Collectif Langevin-Wallon, éditions du Croquant, 2025

Tout, tout, vous saurez tout sur l’éducation prioritaire ! On aimerait que tous les acteurs du système éducatif, en particulier ceux qui ont des responsabilités institutionnelles, se plongent dans la lecture de cet épais ouvrage de près de 800 pages qui constitue une somme impressionnante de savoirs et d’analyses sur ce qui reste un élément marquant de la politique éducative française depuis près de cinquante ans.

On y trouve bien sûr un historique très documenté, avec les différentes phases et rebondissements, depuis la naissance sur le terrain à Gennevilliers et au sommet avec le (grand) ministère Savary jusqu’à l’appauvrissement de la notion, réduite bien souvent à un octroi de moyens pour dédoubler les petites classes. Et en passant par ces moments difficiles, où l’abandon parait tout proche (pensons aux déclarations de décès sous Sarkozy), mais où, tel un phénix, la renaissance peut venir, avec par exemple la refondation de 2012. Notons que les Cahiers pédagogiques ont toujours accompagné ce dispositif, dès 1982 (avec le dossier « Elles vivent les ZEP ! ») et encore aujourd’hui.
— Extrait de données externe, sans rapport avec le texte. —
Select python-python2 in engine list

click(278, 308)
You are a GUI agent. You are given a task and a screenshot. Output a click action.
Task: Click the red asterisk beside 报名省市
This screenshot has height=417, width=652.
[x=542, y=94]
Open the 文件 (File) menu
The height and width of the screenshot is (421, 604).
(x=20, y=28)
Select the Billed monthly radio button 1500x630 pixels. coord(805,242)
En tant que rédacteur de cette recension, il me parait honnête de signaler que j’ai une proximité avec les auteurs, faisant partie avec deux d’entre eux du conseil scientifique de l’OZP (Observatoire des zones prioritaires), mais je crois vraiment que les éloges que je puis faire de cet ouvrage ne sont pas usurpés.

Cela d’ailleurs n’empêche pas de petites critiques parfois, sur des côtés redondants, un nombre peut-être excessif de notes (on comprend le souci de sourcer au maximum, mais les liens hypertextes mentionnés auraient gagné à être des « liens courts » plus accessibles). Cela n’empêche pas non plus les interrogations sur certains points qu’on aurait tendance à nuancer davantage (par exemple, le rejet un peu radical des apports possibles des neurosciences, ou le jugement négatif sur l’idée de décentralisation).
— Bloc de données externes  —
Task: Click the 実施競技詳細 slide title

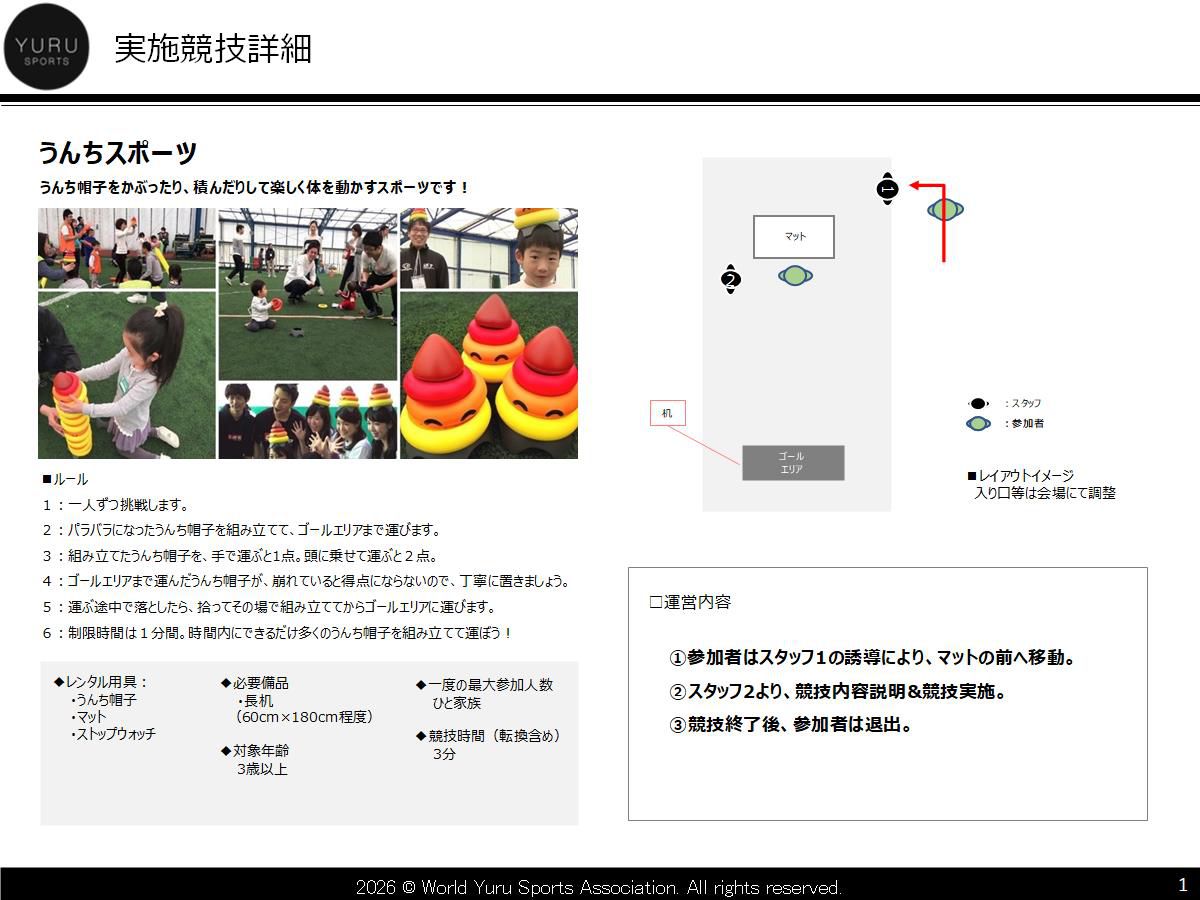Action: tap(213, 48)
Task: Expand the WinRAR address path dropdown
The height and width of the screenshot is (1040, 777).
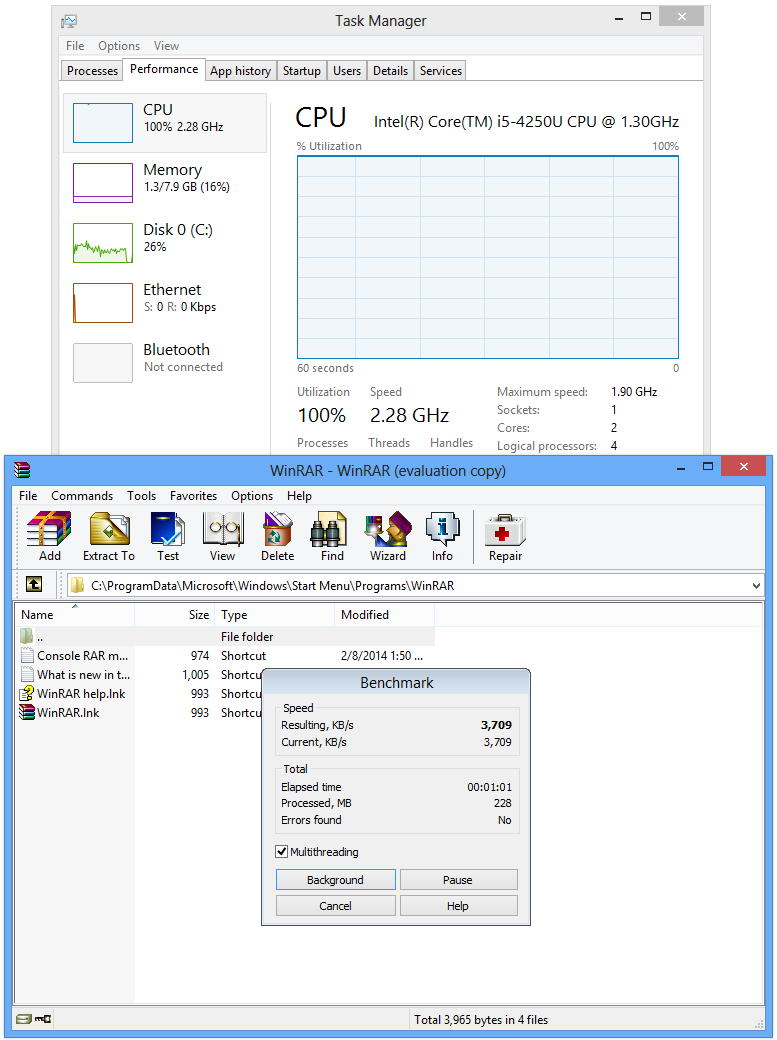Action: (x=755, y=586)
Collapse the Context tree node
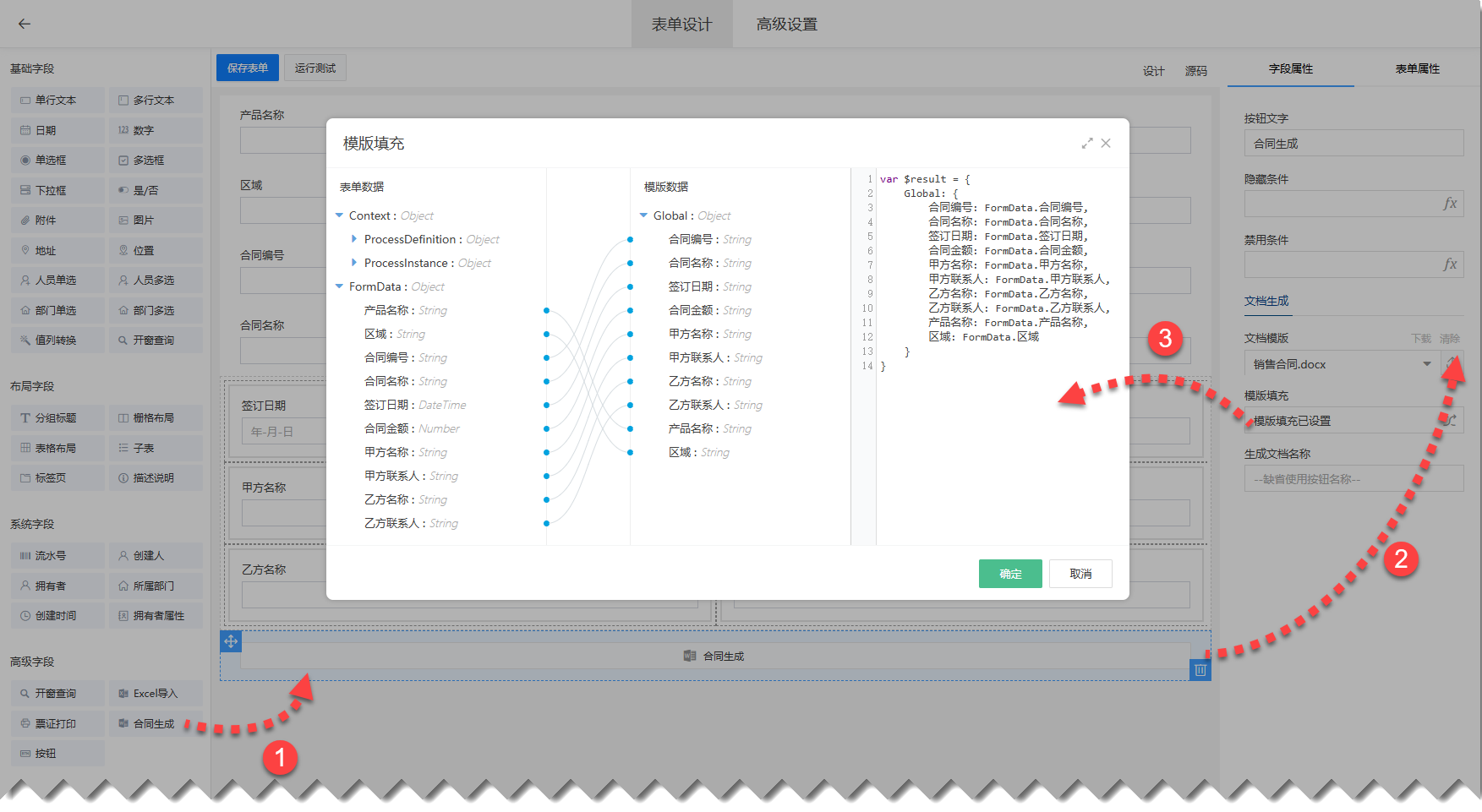The height and width of the screenshot is (812, 1482). click(340, 215)
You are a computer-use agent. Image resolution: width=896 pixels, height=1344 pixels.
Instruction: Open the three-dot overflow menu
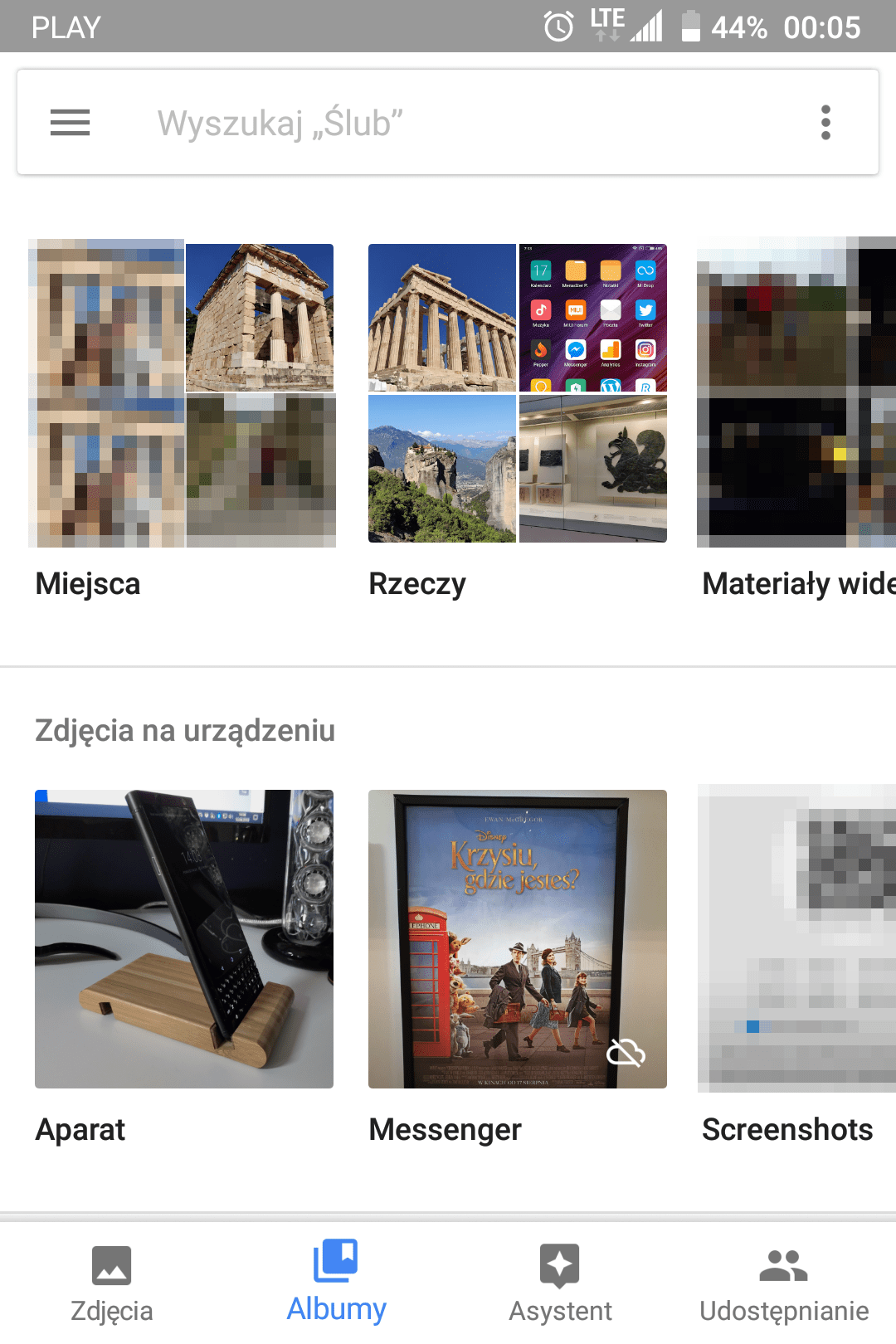(x=825, y=123)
Mais comment ne pas saluer l’immense travail effectué avec rigueur, lequel s’appuie tout autant sur des archives que sur la connaissance du terrain des auteurs ? Et comment ne pas louer le souci de ne jamais oublier la pédagogie et de ne surtout pas en rester aux questions structurelles ? J’apprécie notamment cette mise en avant de la conjugaison nécessaire de bienveillance et d’exigence qui me semble essentielle dans les pratiques, ainsi que la centration sur le travail réel des élèves et sur leurs apprentissages.

De nombreux titres de chapitres sont formulés sous forme de questions, questions qui se posent aux acteurs, mais sont souvent soit occultées, soit traitées de manière simpliste. Ainsi, « pourquoi le projet vaut-il mieux que le contrat ? », « quelles finalités la découverte des métiers et des formations sert-elle ? », « pourquoi le travail personnel de l’élève, dans et hors la classe, est-il une question majeure en éducation prioritaire ? » ou encore « de quoi l’innovation pédagogique est-elle l’expression ? ». Sans oublier celle qui constitue un peu le fil directeur du livre : « Pourquoi la question sociale doit-elle constituer une préoccupation professionnelle constante de tous les personnels ? »
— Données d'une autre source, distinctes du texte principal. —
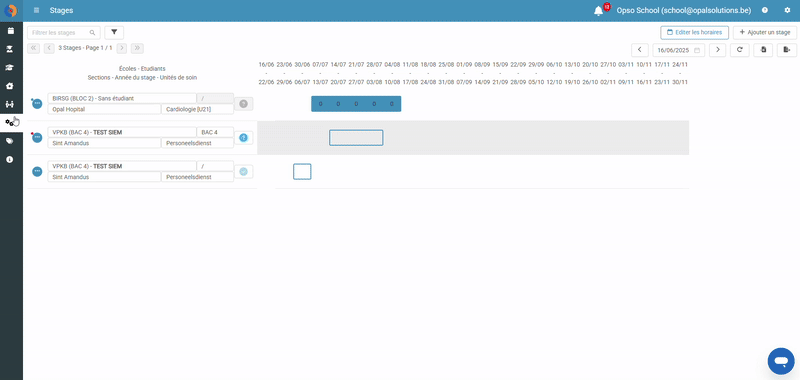
Task: Open settings gear in top bar
Action: (787, 10)
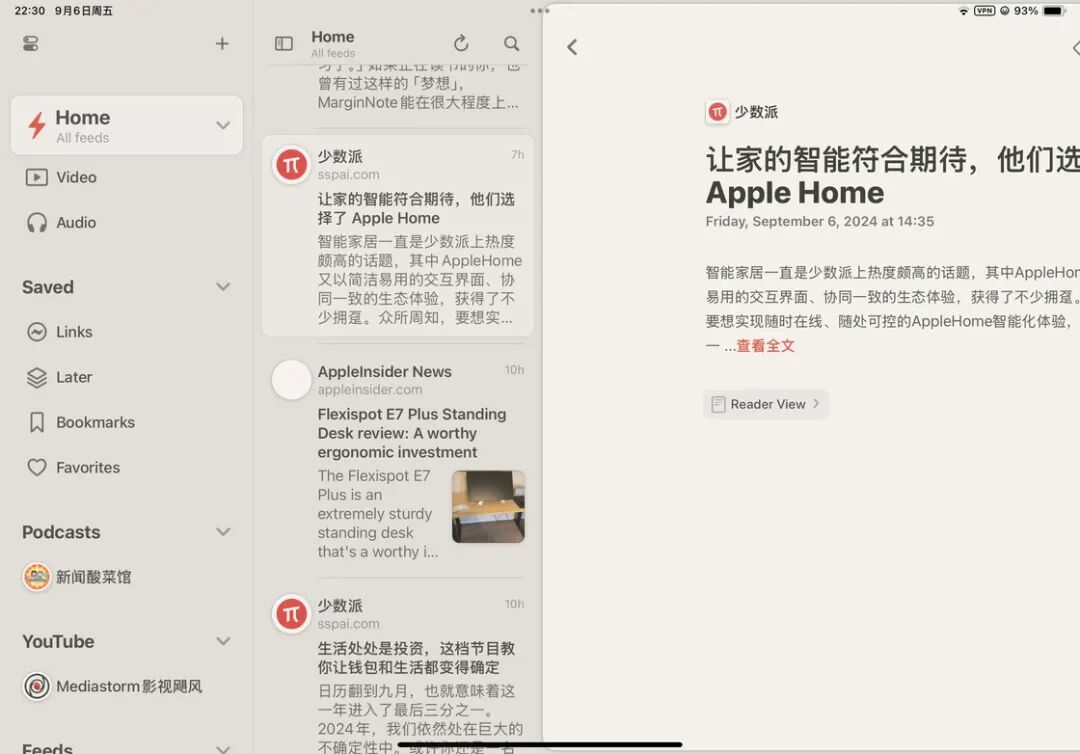The image size is (1080, 754).
Task: Show Favorites
Action: (x=127, y=468)
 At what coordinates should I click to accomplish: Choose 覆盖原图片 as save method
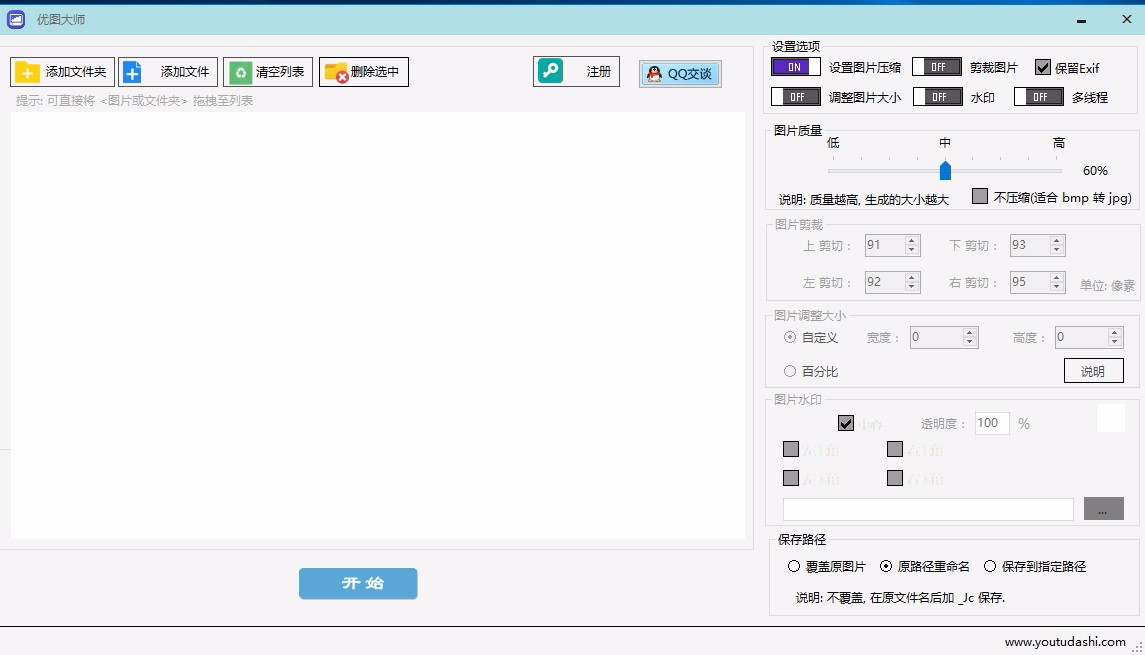793,565
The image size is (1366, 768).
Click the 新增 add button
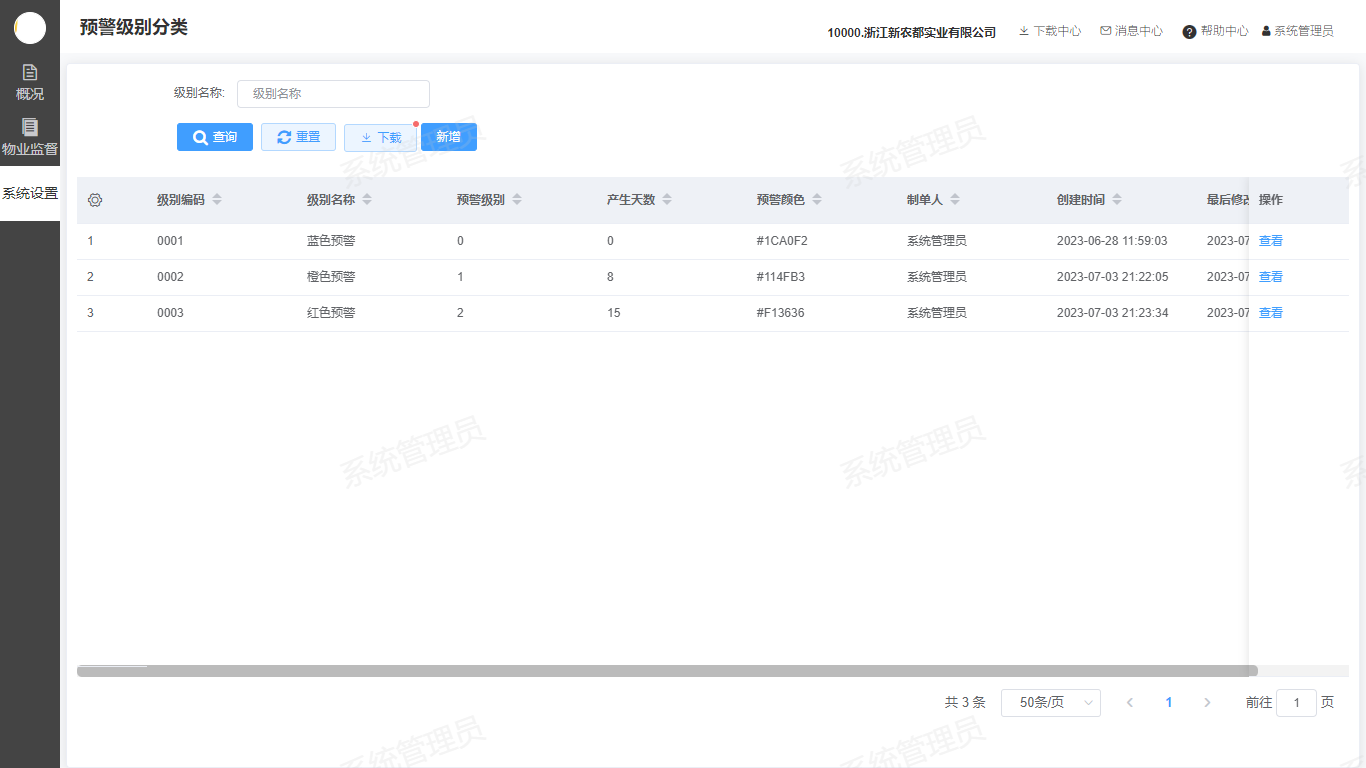pos(449,137)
On le voit, même s’il a pour cible l’éducation prioritaire, ce livre aborde des thématiques qui vont bien au-delà.

Jean-Michel Zakhartchouk

Questions aux auteurs, Fabienne Fédérini, Marc Bablet, Michèle Coulon

Membres du collectif Langevin-Wallon
Marc Bablet, Michèle Coulon, Fabienne Fédérini. ©DR.

Marc Bablet, Michèle Coulon, Fabienne Fédérini. ©DR.

 

Pourquoi ce livre est-il signé collectivement et anonymement, alors que vous auriez pu faire état de votre expertise et de la légitimité à publier cette somme impressionnante ?

Tous les trois, nous avons travaillé ensemble au ministère, au bureau de l’éducation prioritaire, et nous avons voulu garder cette dimension collective et coopérative. De plus, nous voulions nous appuyer sur le travail des chercheurs, des formateurs et des équipes des réseaux, marquer le fait que nous ne sommes pas dans une logique individuelle, mais que nous nous inscrivons dans une communauté vaste et riche d’expériences.

Par ailleurs, en choisissant le patronage de Langevin-Wallon, nous nous situons dans la perspective historique du Conseil national de la Résistance, à un moment où on attaque frontalement ses acquis. Pour ces deux chercheurs, la démocratisation de l’école consistait en une élévation générale du niveau culturel pour toute la population, et non en une sélection des « meilleurs ».

Après bientôt cinquante ans d’éducation prioritaire, qu’est-ce qui justifie sa perpétuation ?

Cette politique met au premier plan la question sociale. Toutes les études montrent combien la position sociale joue un rôle décisif dans la réussite scolaire. On évoque beaucoup la mixité sociale, et c’est bien sûr une bonne chose, mais elle ne peut suffire à effacer la ségrégation scolaire. Ce que nous cherchons, c’est l’égalité des réussites qui peut se construire malgré les inégalités sociales de départ. Il y a, comme le dit Bernard Lahire, des enfants qui vivent le même moment dans la même société, mais pas dans le même monde.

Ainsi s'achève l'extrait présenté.